The Columbus Blue Jackets had plenty to be happy about in the last week of 2007. Three solid wins in four outings, but those W's over Atlanta, Carolina and Edmonton on the Nationwide Arena ice suggest that the Jackets' are returning to the brand of hockey that got them off to the best start in franchise history this season.
Disciplined defense, unselfish shot blocking, efficient special teams, great goaltending and a physical approach have Columbus in hunt in the West at the midway point of the season.
"That's the kind of hockey we need to play if we're going to win and keep ourselves in the mix for a playoff race," Pascal Leclaire said following the 4-1 route of the Hurricanes.
"There's no other way. We have to show up and play full games all the time.
"We're playing with confidence and guys aren't afraid to make mistakes. Guys are backing each other up. It's a good mood right now and we just have to keep the ball rolling."
Perhaps the most promising aspect of where the Blue Jackets find themselves in the standings – second place in the Central Division with 44 points through 41 games – is that the team has been succeeding without the services of key players. Sniper Fredrik Modin has missed all but six games with a bad back; veteran off-season acquisition Michael Peca, who returned with a bang in Los Angeles scoring twice in a 4-3 win, has missed 15 games with various ailments; Manny Malhotra and David Vyborny have sat out 11 and nine games respectively with injuries; D-man Duvie Westcott has missed half the season; and even star winger Rick Nash sat out a couple straight dealing with tonsil problems.

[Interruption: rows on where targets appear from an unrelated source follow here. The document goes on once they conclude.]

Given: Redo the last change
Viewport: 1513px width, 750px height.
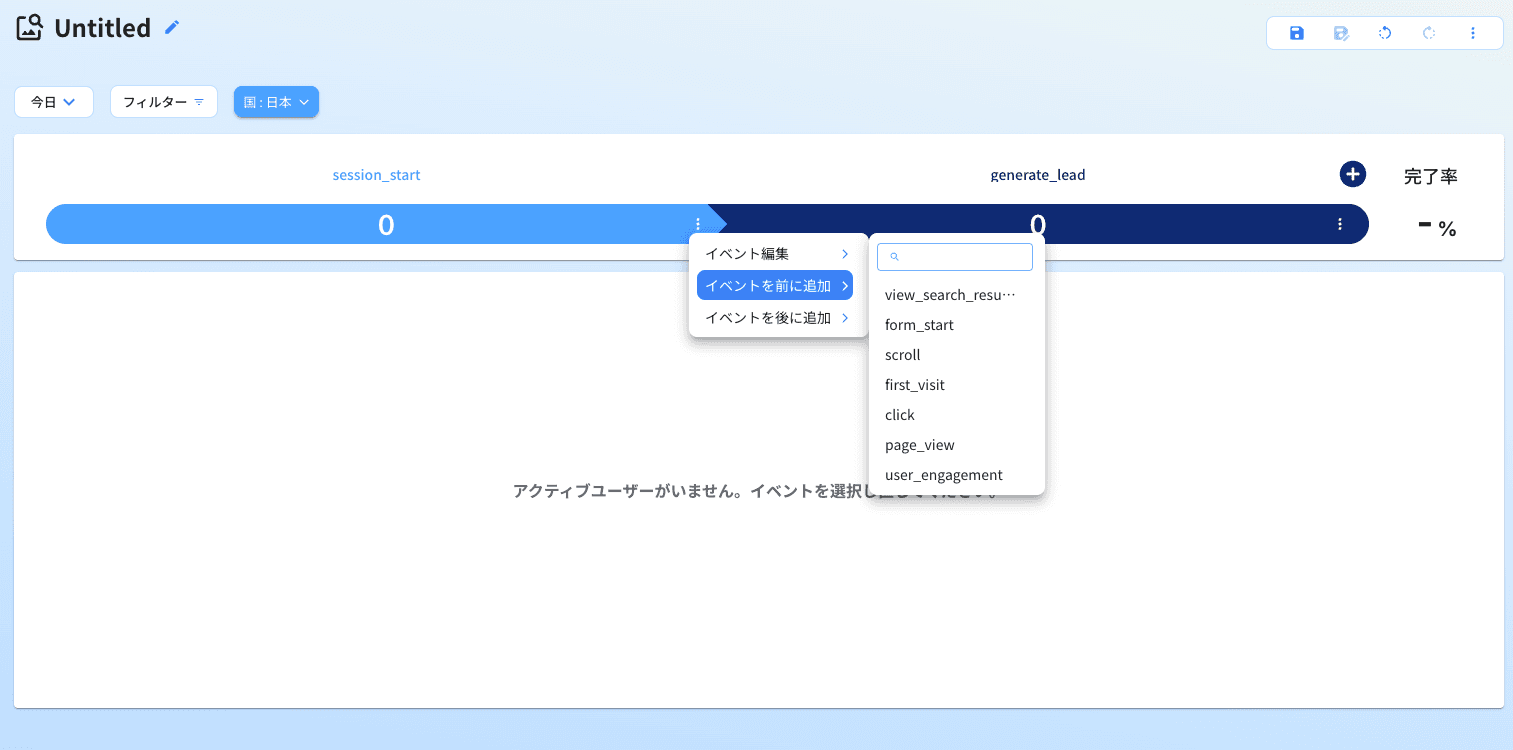Looking at the screenshot, I should coord(1428,32).
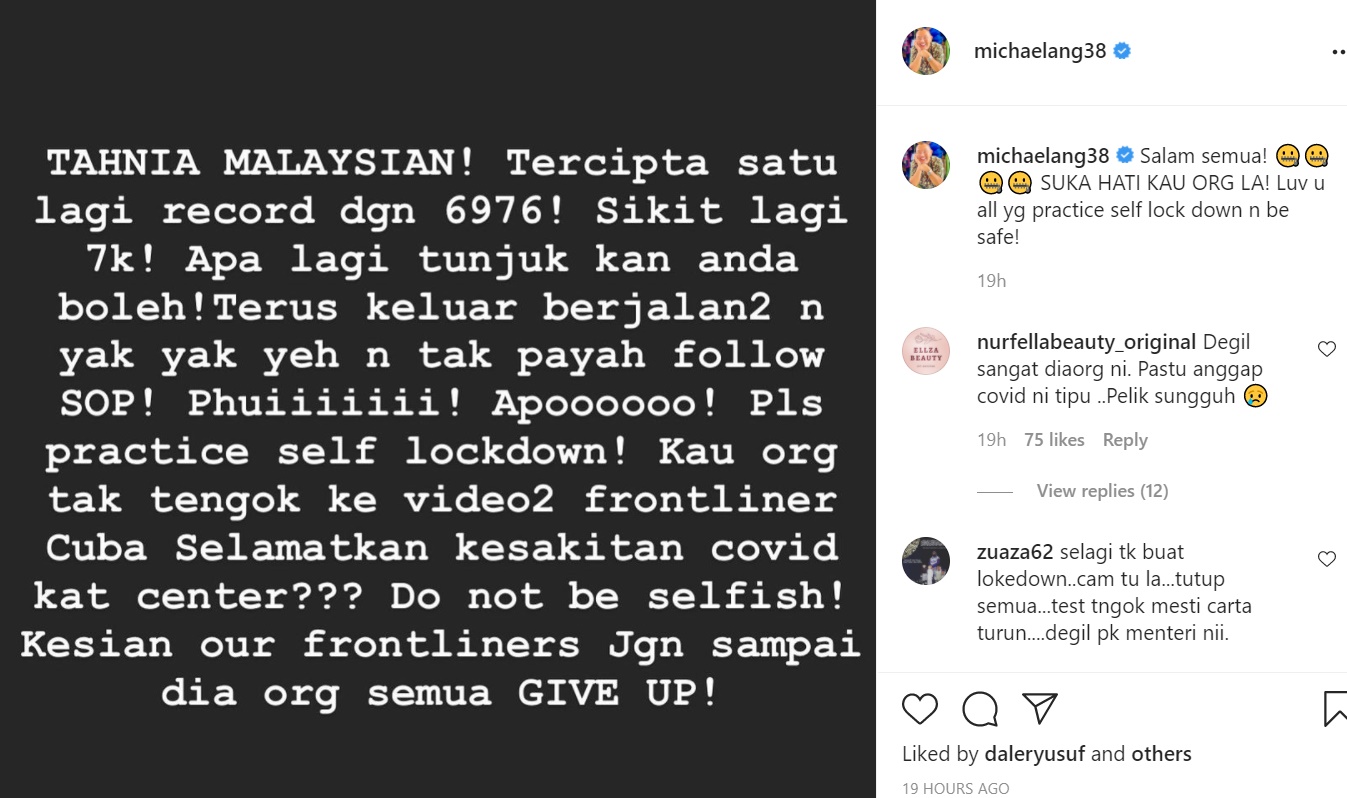The width and height of the screenshot is (1347, 798).
Task: Expand View replies (12)
Action: (1102, 491)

Through it all, Columbus has played the same way – hard, with no excuses.
"It's a matter of putting out the same effort every night and being consistent," says Sergei Fedorov. "If we're very positive we can get it done.

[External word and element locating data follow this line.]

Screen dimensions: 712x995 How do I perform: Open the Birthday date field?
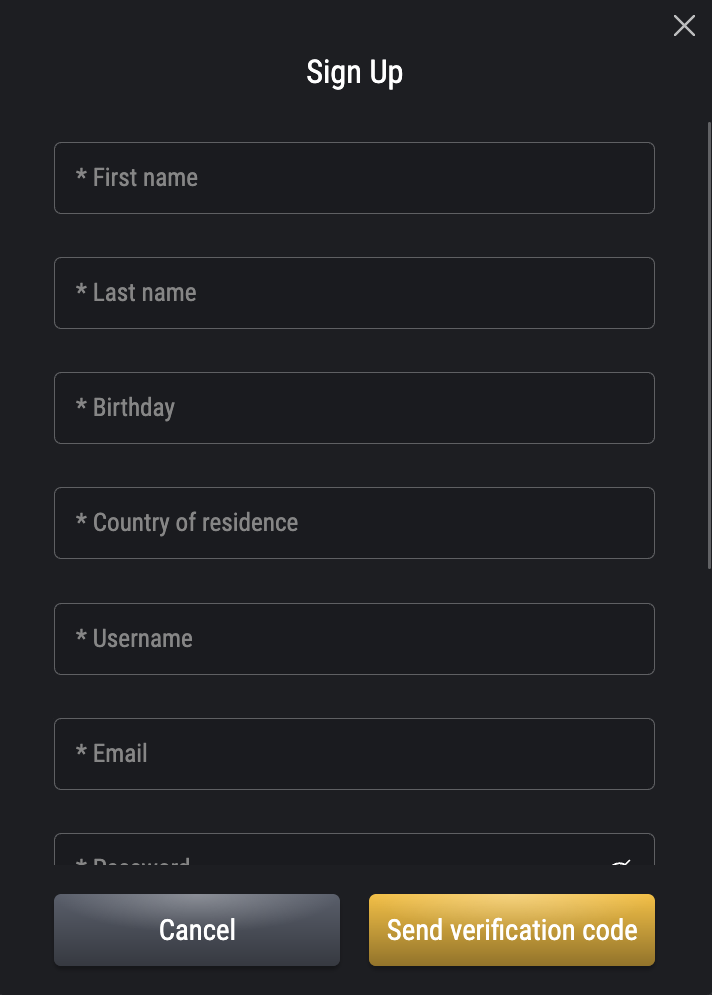pos(354,408)
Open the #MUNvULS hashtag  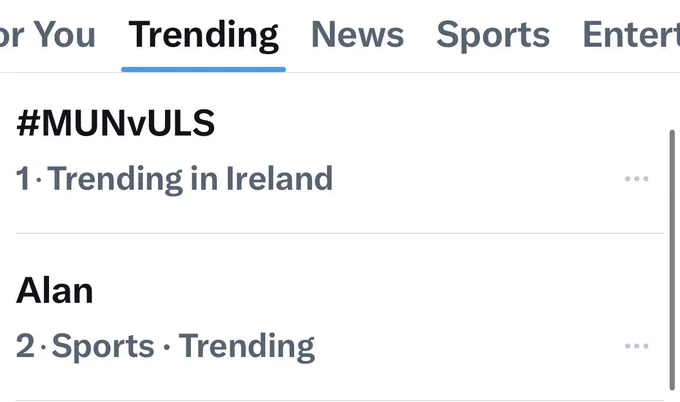point(115,124)
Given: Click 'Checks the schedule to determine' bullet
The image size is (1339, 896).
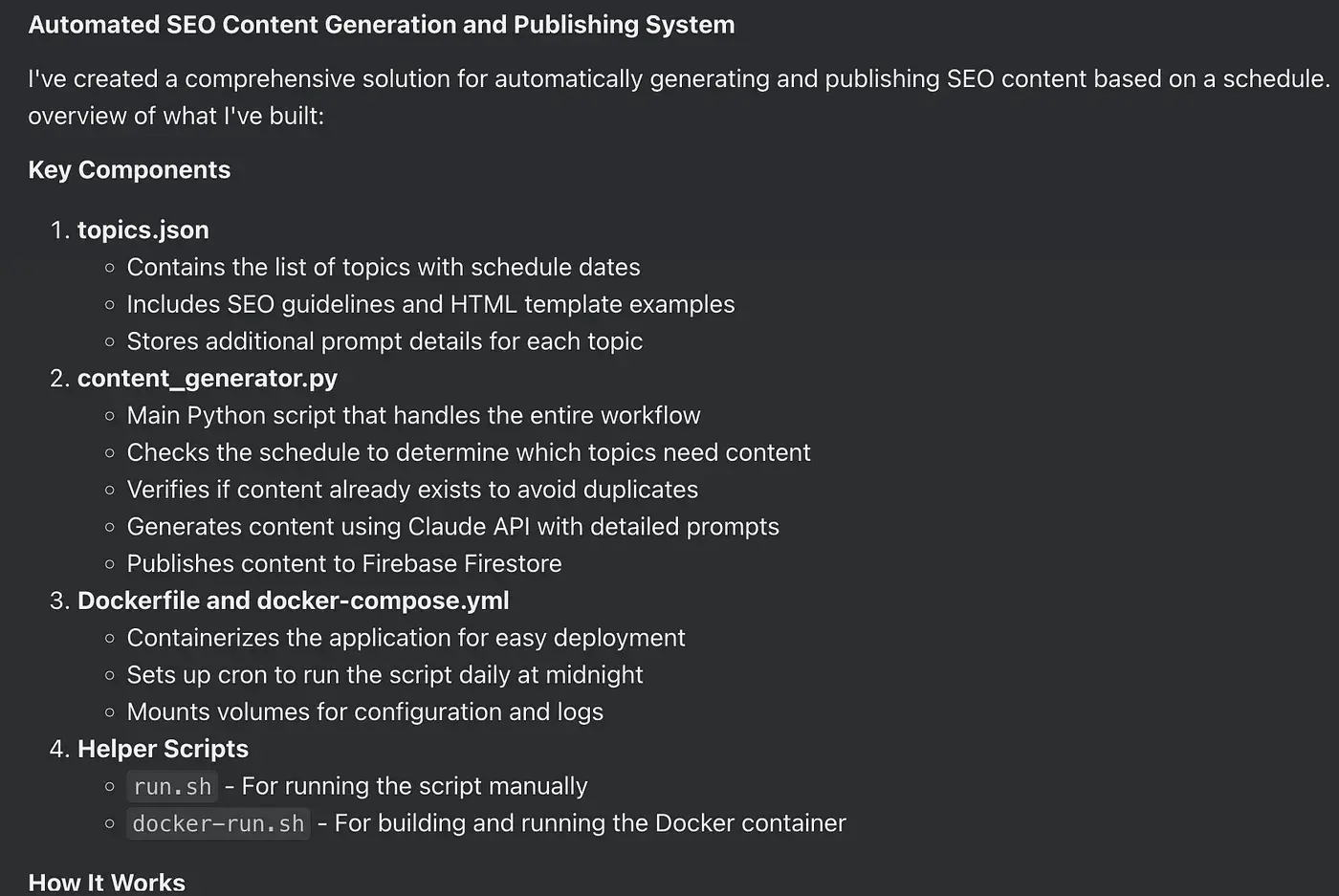Looking at the screenshot, I should (469, 452).
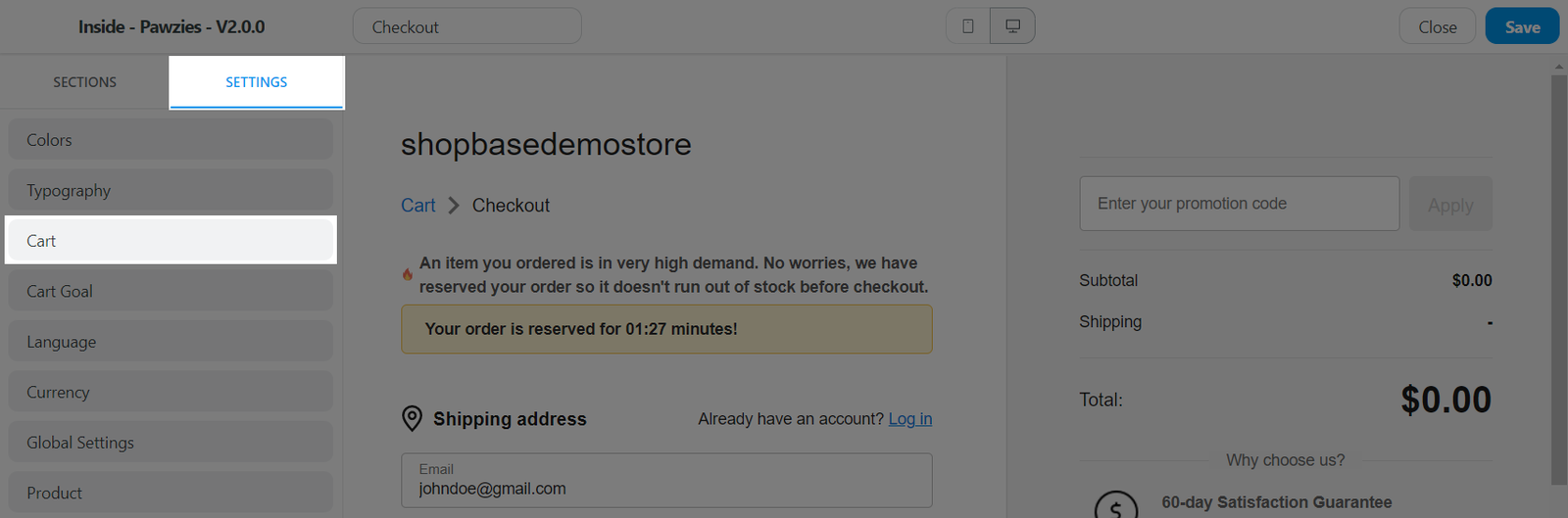Viewport: 1568px width, 518px height.
Task: Expand the Colors settings
Action: point(171,140)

"For a young team, it's a normal process."
Fedorov believes that players like Curtis Glencross and Kris Beech, just two of the guys responsible for picking up the slack with the regulars out, have done a good job. The opportunity, he says, has taught them to worry about nothing more than doing their job well.

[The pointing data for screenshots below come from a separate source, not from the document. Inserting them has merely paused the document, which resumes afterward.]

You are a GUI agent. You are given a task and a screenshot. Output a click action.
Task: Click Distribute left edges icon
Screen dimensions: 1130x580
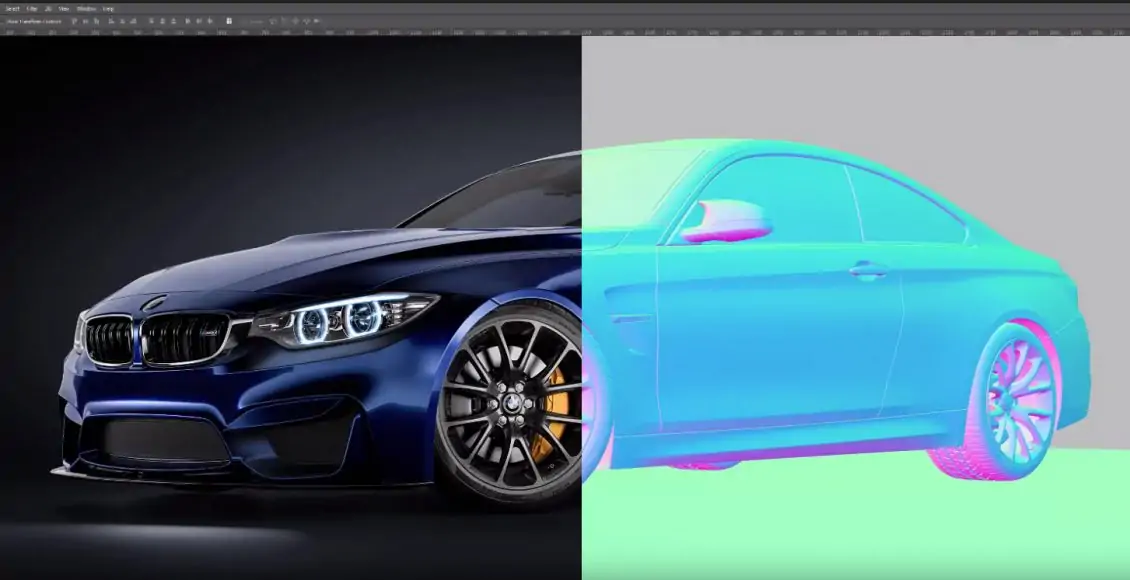(x=186, y=20)
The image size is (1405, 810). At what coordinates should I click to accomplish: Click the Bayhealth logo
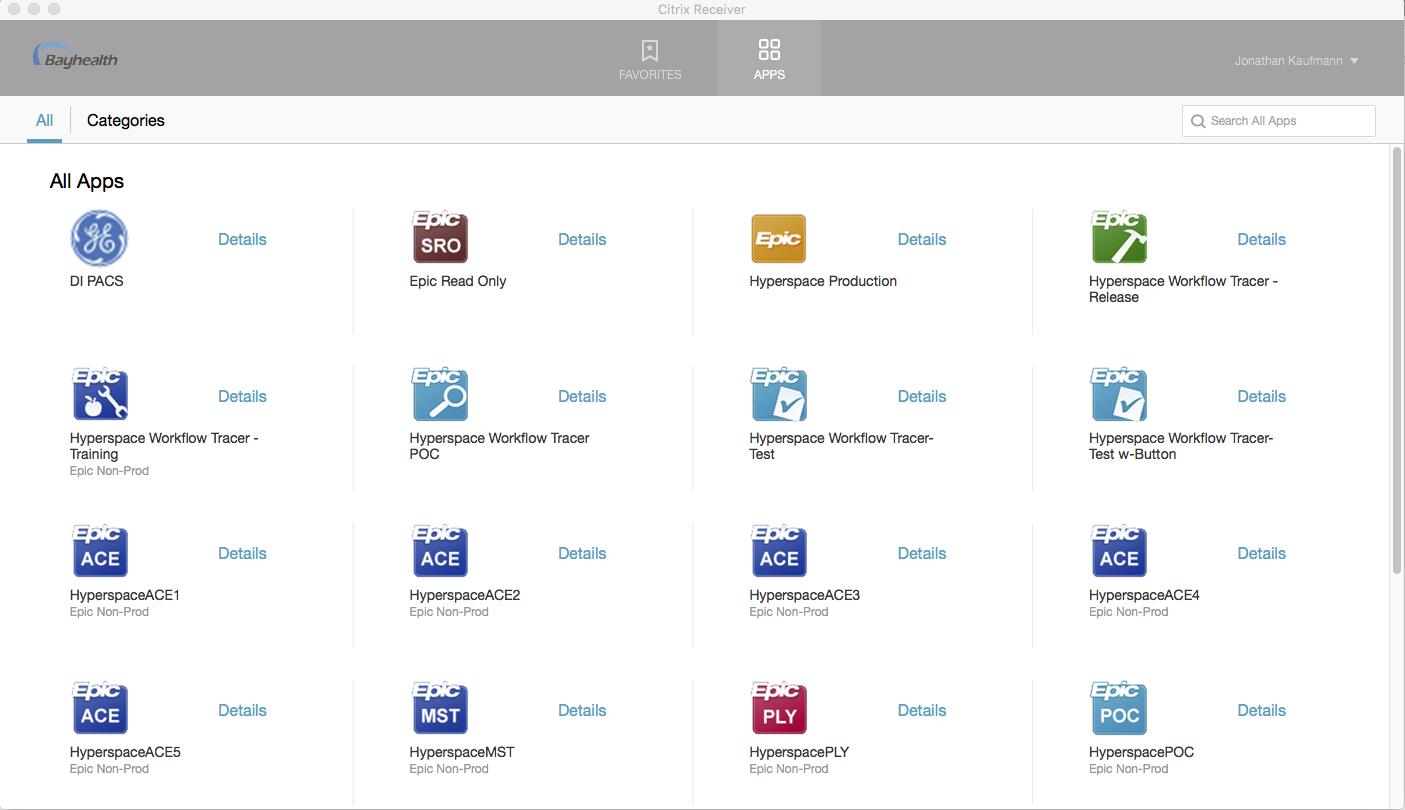(x=74, y=58)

"I think we've gotten that right," Fedorov says. "The behavior shows in games, which is very important to go to the next level.
"They're excited to play. They seem to be able to understand the things we need to do on the ice. It's a lot of learning, how we play with each other and learning how the coaches want us to play. When game time comes, we're very focused."
Beech's play up the middle has been particularly important while fellow centers Malhotra and Peca were out. With five goals and four assists through 16 games since being called up, the Salmon Arm, B.C. native has been making the most of his chance.
"I've played in the league enough to be ready for anything," Beech says.
"It's up to the individual to be ready. He (Ken Hitchcock) expects performance and if you perform, you will play. That's the bottom line."
With key regulars working their way back into the lineup, there's reason for optimism. And Hitchcock has no reservations about getting his returning players significant ice time from the get go, Peca's 14-plus minutes in his first game back in L.A. being a prime example.
"I have the attitude, whatever they were playing, they're going right back in," Hitchcock said. "I know that they struggle usually the second or third game out but my opinion is that whatever role he had, he gets back. We put him in there knowing that in three games, he's going to hit the wall and then he's going to have to fight through it. I don't believe in easing anyone into it. The guy's ready to play or not and then we put him in the same role with the same ice time.
"Where I think our coaches do a great job is that they really condition the guy. They make it almost easier to play. They really go at it with the player and make sure that he's in great shape before he plays.
That's consistent with Hitchcock's general approach that there are no shortcuts when it comes to winning hockey games. Throughout the 20007 calendar year, the Jackets have proven that formula works. And as they get healthier, the team has the opportunity to ascend further in the deep and unforgiving Western Conference.
"It's definitely a lift to get quality players back," says Beech. "It's a big lift.
"If we continue to play the way we've been playing and we insert those guys into the lineup, it's going to be good."